WEIRTON, W.Va. — A normally quiet drive to Clarksburg turned into an unforeseen test of nerve and skill for DEA Special Agent Mark Simala on Nov. 19, 2014.
Simala, commander of the Hancock-Brooke-Weirton Drug Task Force, was on his way to his quarterly firearms qualification when he came across a fiery four-vehicle accident on Interstate 79 near Morgantown.
He jumped out of his car and ran across the median, toward a vehicle that looked like it was going to burst into flame.
“One was totally engulfed. One was starting to catch on fire. It was really nasty,” he said. “It’s still driven in my memory – the accident, the heat from the fire, the people yelling, ‘Get out of there, it’s going to blow.'”
For his actions that day almost a year ago – actions that saved the life of Dr. John R. Phillips – Simala received the Attorney General’s Award for Exceptional Heroism on Wednesday.
Simala, 44, of Wellsburg, attended the award ceremony in Washington, D.C., with his father and other supporters, and got to meet U.S. Attorney General Loretta E. Lynch.
But the award, he said, cannot compare to the fact that Phillips, a pediatric cardiologist at Ruby Memorial Hospital in Morgantown, is recovering from his injuries and still able to do his life-saving work.
Phillips walks with a cane but is back to work at the hospital after months of recovery from broken legs, a broken pelvis and a torn aorta, Simala said.
“I joked with him recently that he’d better get back to saving some lives,” Simala said.
That Wednesday morning, the lives of two strangers – of the same age, with children of similar age – were brought together in a bond that only shared trauma can create.
Simala was running late that day because his autistic son was having behavioral issues before he left. He wonders what would have happened if he had not come across the accident when he did.
“It was one of those things that was meant to be,” he said.
Although he didn’t hesitate to run toward Phillips’ Infinity SUV, Simala said he was hampered by the fact that the door handles had been sheared off in the accident. Phillips apparently had crossed the median while southbound on I-79 and struck head-on a car driven by Mary Jane Wood, 47, of Morgantown. Wood died at the scene.

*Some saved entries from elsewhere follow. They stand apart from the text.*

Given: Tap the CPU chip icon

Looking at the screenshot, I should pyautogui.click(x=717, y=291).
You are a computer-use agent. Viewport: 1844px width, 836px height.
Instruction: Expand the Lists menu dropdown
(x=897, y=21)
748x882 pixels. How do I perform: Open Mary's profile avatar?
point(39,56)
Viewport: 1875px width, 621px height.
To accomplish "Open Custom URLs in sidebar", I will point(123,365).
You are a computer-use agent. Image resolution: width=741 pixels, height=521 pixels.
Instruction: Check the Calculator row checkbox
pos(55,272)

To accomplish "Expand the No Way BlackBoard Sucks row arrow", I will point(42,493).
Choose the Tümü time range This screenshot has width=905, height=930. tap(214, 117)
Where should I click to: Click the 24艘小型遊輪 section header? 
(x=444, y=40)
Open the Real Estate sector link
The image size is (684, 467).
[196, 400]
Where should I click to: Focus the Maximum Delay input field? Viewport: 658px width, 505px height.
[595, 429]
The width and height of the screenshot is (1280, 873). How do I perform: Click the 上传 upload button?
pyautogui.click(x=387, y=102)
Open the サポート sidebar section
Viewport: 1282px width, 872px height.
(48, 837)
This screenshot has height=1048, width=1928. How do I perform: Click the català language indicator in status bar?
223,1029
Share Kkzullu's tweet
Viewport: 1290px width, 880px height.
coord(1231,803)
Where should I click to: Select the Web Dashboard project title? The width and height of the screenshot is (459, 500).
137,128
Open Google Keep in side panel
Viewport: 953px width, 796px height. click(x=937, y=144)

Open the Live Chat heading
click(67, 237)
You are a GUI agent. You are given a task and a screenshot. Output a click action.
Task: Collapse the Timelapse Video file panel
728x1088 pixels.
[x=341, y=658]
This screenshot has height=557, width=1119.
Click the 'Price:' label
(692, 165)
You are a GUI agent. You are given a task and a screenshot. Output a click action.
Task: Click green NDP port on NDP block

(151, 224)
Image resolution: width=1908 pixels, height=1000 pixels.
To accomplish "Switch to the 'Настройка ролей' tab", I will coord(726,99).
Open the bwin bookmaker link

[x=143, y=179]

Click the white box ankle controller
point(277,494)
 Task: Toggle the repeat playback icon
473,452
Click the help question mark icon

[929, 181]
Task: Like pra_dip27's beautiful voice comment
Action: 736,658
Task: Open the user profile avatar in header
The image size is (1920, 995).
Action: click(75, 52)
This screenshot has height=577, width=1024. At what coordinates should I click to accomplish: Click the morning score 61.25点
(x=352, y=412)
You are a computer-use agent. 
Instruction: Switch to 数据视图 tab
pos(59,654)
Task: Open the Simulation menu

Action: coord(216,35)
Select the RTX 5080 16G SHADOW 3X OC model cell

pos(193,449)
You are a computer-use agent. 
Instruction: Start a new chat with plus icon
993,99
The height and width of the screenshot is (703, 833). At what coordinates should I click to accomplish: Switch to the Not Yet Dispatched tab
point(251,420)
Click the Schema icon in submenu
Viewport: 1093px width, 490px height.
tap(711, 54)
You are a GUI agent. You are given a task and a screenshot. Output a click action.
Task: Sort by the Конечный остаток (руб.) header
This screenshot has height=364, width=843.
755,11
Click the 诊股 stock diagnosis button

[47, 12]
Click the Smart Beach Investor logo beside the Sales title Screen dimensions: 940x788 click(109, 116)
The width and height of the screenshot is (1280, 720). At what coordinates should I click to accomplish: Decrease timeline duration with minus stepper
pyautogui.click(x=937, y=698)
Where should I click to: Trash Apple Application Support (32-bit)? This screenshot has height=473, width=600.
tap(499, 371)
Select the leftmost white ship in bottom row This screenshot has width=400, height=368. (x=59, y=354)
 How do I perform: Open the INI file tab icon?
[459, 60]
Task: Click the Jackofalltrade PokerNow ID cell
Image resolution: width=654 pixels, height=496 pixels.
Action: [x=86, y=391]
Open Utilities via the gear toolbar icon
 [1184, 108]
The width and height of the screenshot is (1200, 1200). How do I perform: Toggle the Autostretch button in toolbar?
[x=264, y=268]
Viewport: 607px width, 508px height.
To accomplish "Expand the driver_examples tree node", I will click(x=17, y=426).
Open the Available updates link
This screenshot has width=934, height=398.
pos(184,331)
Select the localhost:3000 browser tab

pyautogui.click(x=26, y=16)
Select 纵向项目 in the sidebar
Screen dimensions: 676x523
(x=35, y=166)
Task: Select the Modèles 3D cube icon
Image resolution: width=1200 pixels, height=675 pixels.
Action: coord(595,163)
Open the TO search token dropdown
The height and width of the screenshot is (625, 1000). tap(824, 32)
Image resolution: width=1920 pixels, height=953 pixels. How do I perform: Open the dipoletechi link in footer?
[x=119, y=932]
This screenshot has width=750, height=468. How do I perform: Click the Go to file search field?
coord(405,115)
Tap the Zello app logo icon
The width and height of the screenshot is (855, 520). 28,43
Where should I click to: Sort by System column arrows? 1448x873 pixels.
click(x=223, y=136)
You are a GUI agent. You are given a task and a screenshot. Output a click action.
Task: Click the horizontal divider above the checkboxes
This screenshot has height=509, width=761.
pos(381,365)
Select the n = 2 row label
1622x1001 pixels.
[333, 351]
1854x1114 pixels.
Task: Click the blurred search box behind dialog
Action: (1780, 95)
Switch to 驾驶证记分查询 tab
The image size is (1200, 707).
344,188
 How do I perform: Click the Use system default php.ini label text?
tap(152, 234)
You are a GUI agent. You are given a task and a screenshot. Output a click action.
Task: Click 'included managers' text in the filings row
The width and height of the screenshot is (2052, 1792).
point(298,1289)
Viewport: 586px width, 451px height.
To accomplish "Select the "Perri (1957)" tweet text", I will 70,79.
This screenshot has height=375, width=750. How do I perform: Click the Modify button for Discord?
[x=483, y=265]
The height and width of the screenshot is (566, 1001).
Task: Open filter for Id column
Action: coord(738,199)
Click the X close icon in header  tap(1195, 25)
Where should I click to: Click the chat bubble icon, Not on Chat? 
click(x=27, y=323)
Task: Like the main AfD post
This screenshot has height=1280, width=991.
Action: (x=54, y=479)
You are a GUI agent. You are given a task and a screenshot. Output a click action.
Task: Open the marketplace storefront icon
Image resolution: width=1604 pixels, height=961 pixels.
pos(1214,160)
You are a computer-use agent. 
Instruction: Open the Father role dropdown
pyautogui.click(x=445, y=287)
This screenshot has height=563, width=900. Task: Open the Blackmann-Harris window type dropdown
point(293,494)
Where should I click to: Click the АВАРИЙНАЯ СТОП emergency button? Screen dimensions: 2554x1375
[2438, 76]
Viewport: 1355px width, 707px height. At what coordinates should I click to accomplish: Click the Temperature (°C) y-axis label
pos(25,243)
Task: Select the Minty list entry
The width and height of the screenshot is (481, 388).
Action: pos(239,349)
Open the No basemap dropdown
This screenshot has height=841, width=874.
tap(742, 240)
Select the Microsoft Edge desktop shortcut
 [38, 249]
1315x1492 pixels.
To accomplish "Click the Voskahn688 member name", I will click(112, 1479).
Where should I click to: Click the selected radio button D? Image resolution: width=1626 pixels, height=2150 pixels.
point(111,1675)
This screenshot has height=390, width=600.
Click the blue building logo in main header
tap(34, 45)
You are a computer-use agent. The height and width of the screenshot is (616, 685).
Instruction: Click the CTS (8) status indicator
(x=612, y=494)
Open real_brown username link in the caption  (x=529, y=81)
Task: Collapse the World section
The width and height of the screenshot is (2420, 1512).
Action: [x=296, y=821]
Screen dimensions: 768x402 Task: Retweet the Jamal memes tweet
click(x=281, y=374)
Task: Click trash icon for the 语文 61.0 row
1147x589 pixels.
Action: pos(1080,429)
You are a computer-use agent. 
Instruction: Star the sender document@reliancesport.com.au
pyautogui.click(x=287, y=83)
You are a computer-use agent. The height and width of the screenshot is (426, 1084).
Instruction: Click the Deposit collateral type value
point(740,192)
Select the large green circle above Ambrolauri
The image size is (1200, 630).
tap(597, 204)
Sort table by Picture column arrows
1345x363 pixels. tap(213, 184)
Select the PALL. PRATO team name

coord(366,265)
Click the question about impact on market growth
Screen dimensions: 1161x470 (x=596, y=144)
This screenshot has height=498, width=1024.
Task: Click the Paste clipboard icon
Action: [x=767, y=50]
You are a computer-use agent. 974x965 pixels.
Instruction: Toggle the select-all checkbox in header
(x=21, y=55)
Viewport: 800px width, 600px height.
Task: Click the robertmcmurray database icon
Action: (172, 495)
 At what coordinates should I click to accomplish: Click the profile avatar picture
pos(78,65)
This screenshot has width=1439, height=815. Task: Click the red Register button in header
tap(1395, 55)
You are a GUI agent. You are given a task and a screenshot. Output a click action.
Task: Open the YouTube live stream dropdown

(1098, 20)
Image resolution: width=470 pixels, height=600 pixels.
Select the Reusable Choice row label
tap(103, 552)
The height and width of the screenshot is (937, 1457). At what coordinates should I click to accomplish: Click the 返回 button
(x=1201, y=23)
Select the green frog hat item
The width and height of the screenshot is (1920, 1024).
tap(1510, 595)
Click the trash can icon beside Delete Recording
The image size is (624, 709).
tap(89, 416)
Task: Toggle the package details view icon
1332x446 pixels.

Simala and other witnesses used a sledge hammer to break the driver’s side window. When he reached in to touch Phillips, the body moved.
“I didn’t know if the guy was alive,” he said.
Simala opened the door from the inside and pulled Phillips out and across the highway.
“I wasn’t going to let this guy burn alive,” he said. “Another 20 seconds, he’d have died in there.”
Just as Simala was asking Phillips if there were any passengers inside, the car exploded. Simala looked down and noticed that his own jacket was singed and there were cuts on his right hand.
Phillips was taken by ambulance to the hospital where he works – and later to Cleveland by helicopter.
Simala went on to the Clarksburg shooting range to clean himself up. It was only when he got home later that evening – when he talked to his tearful wife and daughter – that the gravity of his actions sank in.
“Destiny and time put us together,” he said. “I was just glad I could help. If not, nobody else was going to go over there. He was going to die and burn alive.”
The two men have stayed in touch by phone and text – they sent each other pictures on Father’s Day – but they met for the second time only last month, when Phillips’ son came to Brooke High School to compete in a cross-country event.
The two men hugged, but there was nothing to reminisce about. Phillips cannot remember the accident. As for his part on that day, Simala, a former volunteer firefighter, said, “It was just reaction. I was very calm during the whole experience.”
About Simala, U.S. Attorney William J. Ihlenfeld II said, “Special Agent Simala’s heroic efforts grabbed the attention of the attorney general, who recognized him for his bravery, composure and strength of character. Mark carries these qualities with him at all times, whether he is investigating drug dealers or saving the life of a stranger on the side of the highway.”